DIRECTIONS » Using the records below, copy out exactly the line that contains "Task: Run the Build: Build command" and every line that follows it, up to and including the last, and no others.

Dataset entries:
● ● ● ● ● ● ●
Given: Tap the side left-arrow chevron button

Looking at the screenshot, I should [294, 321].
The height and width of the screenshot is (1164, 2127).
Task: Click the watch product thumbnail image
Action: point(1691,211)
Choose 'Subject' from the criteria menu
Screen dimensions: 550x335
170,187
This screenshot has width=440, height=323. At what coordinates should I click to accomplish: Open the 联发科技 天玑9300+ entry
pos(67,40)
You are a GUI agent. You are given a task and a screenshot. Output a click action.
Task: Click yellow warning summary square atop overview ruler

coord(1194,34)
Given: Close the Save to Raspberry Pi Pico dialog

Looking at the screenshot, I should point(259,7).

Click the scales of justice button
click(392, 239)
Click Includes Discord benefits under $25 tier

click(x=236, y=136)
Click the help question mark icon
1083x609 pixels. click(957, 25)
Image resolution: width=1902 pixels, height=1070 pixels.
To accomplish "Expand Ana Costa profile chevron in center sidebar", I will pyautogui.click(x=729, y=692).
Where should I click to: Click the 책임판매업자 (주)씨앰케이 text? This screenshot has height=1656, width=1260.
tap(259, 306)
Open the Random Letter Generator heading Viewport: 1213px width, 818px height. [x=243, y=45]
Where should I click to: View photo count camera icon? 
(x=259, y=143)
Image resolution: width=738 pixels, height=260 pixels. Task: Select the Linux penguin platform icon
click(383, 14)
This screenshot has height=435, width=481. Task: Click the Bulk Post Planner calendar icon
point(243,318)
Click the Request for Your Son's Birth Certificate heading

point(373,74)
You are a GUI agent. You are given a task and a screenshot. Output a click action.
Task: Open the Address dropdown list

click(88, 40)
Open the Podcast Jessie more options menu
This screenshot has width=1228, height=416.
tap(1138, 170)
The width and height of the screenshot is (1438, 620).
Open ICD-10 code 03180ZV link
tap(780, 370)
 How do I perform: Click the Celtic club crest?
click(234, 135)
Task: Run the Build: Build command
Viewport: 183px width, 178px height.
● ● ● ● ● ● ●
ANSWER TO THIS EXERCISE »
Task: Run the Build: Build command
Viewport: 183px width, 178px height.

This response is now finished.